The dream ConaLee has during her blackout represents her latent understanding that O’Shea is her father. ConaLee is both remembering the day Papa first came to the ridge and conflating that day with the abuse she faced at Papa’s hands later. O’Shea carries the tree of burning stars because he is supposed to protect Eliza and ConaLee, which he will do when Papa returns.
“Oh I were a beauty Pet, ye may not believe it—from my ninth year on evry man I saw came after me, blood relations worse than any. An me too small to stop them flingin me about. Bigger I got the farther away they stayed. Oh I learned to fight Pet, so ye can skate an feather about—none on this place dares backtalk Hexum.”
Hexum’s story repeats the experiences of Dearbhla, Eliza, and ConaLee, implying that Hexum was sexually assaulted as a child, even by people within her own family. Like Eliza’s silence, ConaLee’s blackouts, and Dearbhla’s “conjuring,” Hexum developed a defense mechanism: strength. By fighting back, Hexum protected herself, and she can now protect others, like Weed.
“She’d removed the hard cone strapped to his head, kissing and touching as though to change what is, for he does not remember, remembers nothing, though felt at last within himself the miracle of a truth known and believed. And now this maniac, birthed in the War and the lost past, is here among them, for the past is the present unrecognized.”

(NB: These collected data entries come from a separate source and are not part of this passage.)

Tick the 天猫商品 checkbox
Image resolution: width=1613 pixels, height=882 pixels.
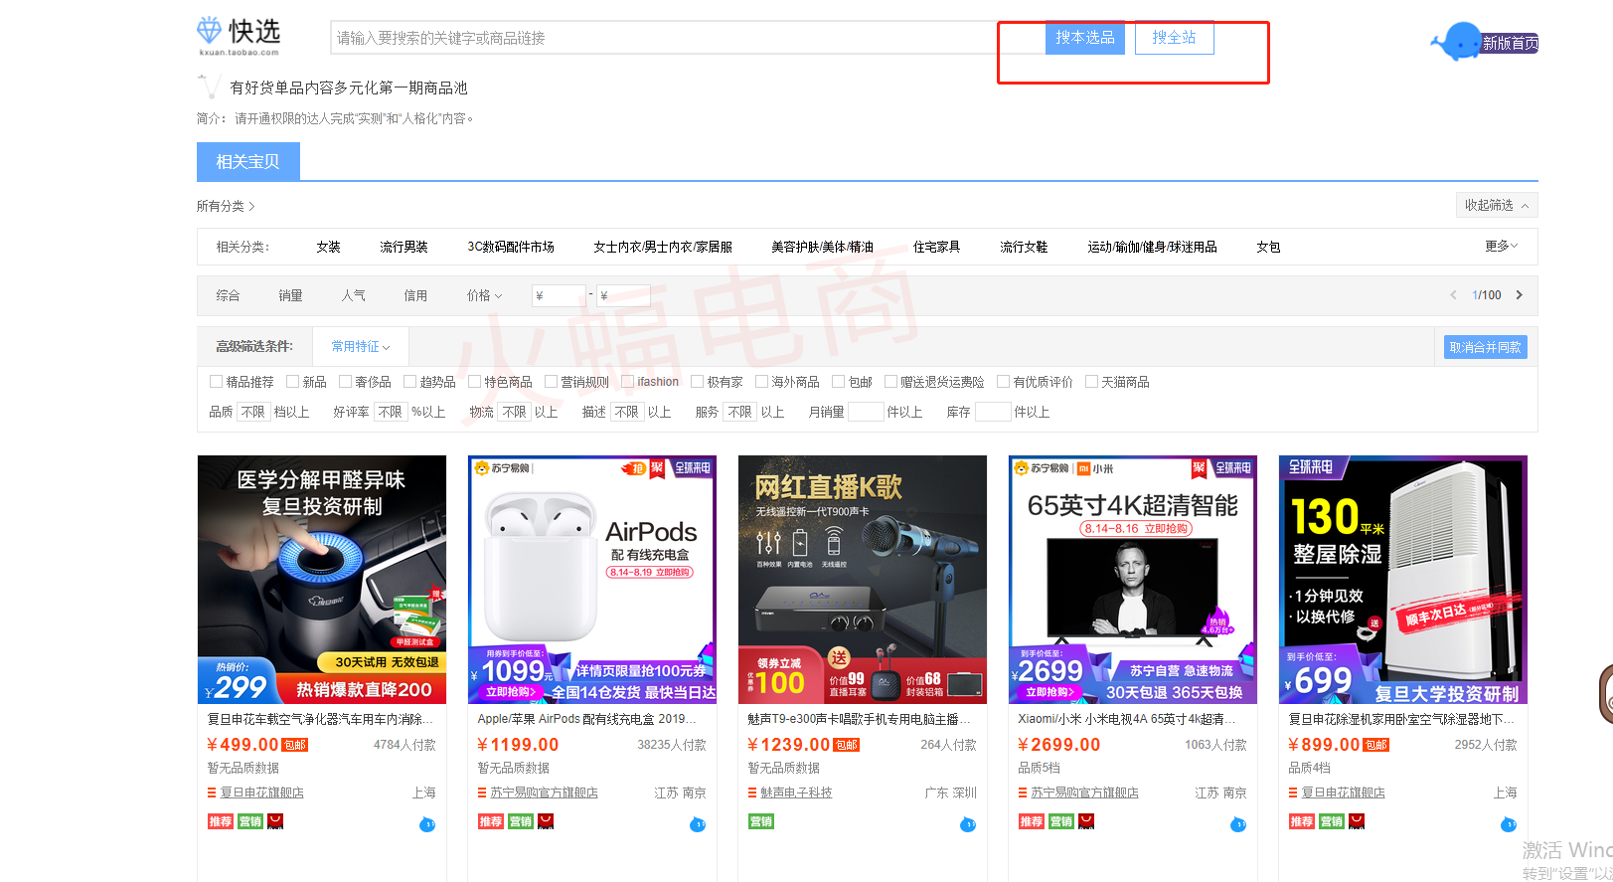click(x=1091, y=382)
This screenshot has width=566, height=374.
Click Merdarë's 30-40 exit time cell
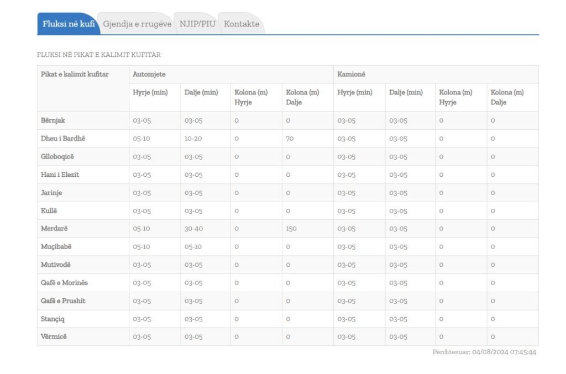193,229

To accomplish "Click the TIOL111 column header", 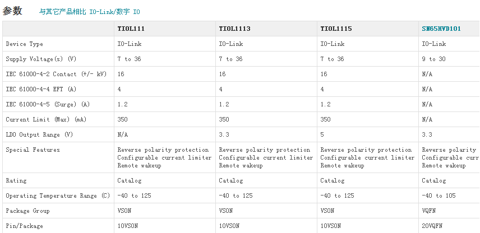I will (131, 29).
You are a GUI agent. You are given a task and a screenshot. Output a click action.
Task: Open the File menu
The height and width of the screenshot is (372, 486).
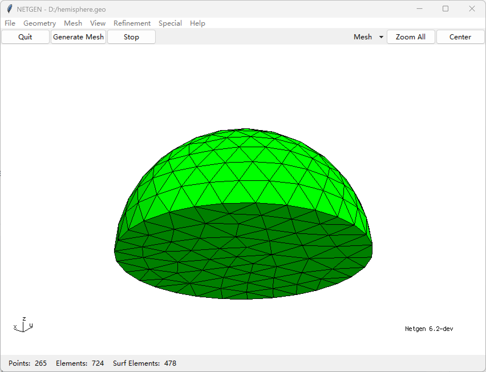tap(10, 23)
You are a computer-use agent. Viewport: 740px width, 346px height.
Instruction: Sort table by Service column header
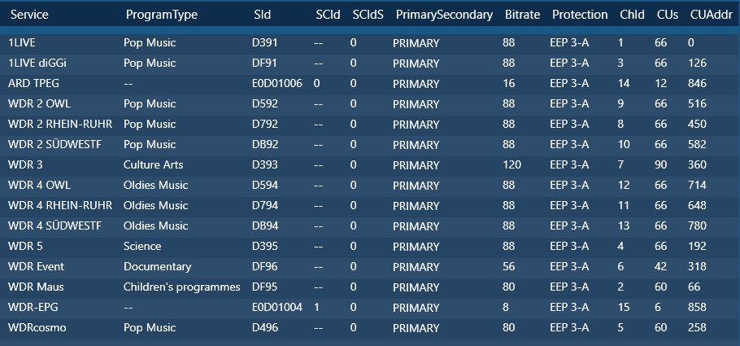pyautogui.click(x=29, y=15)
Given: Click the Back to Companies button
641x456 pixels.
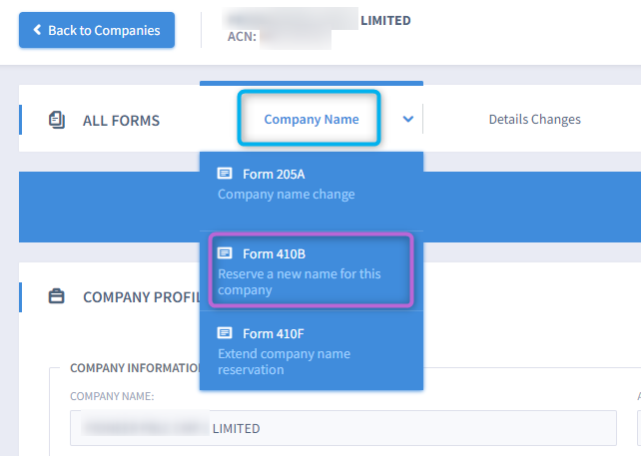Looking at the screenshot, I should (97, 30).
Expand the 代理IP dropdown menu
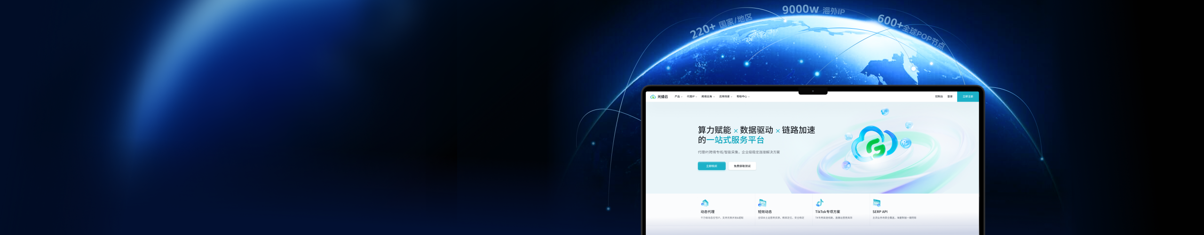The width and height of the screenshot is (1204, 235). 691,97
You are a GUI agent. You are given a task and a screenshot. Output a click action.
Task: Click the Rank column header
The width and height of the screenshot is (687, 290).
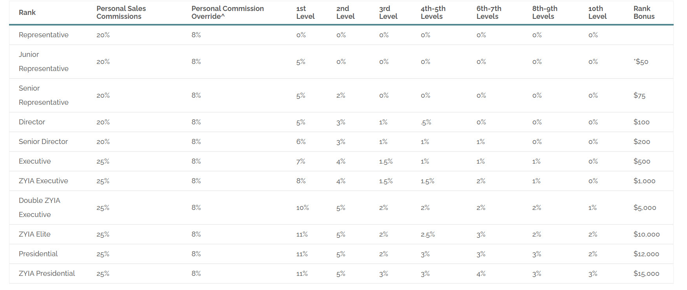[27, 13]
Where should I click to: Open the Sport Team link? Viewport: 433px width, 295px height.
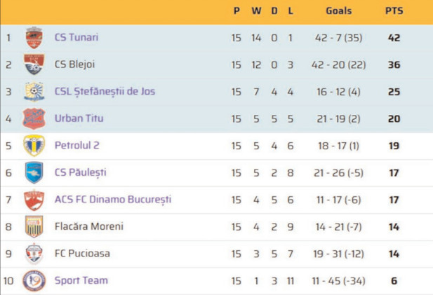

O’Shea’s life before and during the war rush back to him as Papa brandishes the pistol. He notes how Eliza removed the eye patch (See: Symbols & Motifs), symbolically removing O’Shea’s traumas, but Papa, “birthed in the war,” brings that trauma back to the present. The final line, here, displays the futility of separating the past and present as they run into one another.
“A blank pulsing thud of heartbeat is the only key he possesses, and it fits no lock. But he’s intensely relieved. He thinks of a kite, struggling along the ground, suddenly catching the wind, with the string let out very quickly. He can hear the whistle of air and feel a sensation of buoyancy, as though he gains height over raucous green hills that resound with pleas for mercy.”
O’Shea’s initial motivation for joining the war was to fight for his own freedom. Though he cannot remember that motivation in this passage, he feels the opportunity before him. Using the kite as a metaphor, O’Shea feels his own freedom building in his pursuit of a new life.
“There, Mrs. Paine said. I’ve closed your father’s account. I believe…it’s the last of the War accounts to be settled. And so today is an important day. She looked at ConaLee over her bifocals as her eyes filled. I lost two brothers at Gettysburg. My husband came back, but struggled to be himself. My father, ConaLee began. For so many years, we didn’t know what became of him. Mrs. Paine nodded. He thought of you, long as he could. And now his account is yours.”
Mrs. Paine and ConaLee commiserate over their fallen family members, showing the depth and resilience of the grief from the war and The Societal Impacts of War. For ConaLee, this is a momentous day because she is finally able to start her new life with Weed in Weston, but Mrs. Paine reveals how it is also an important day for the town of Weston, which can finally move forward from the war.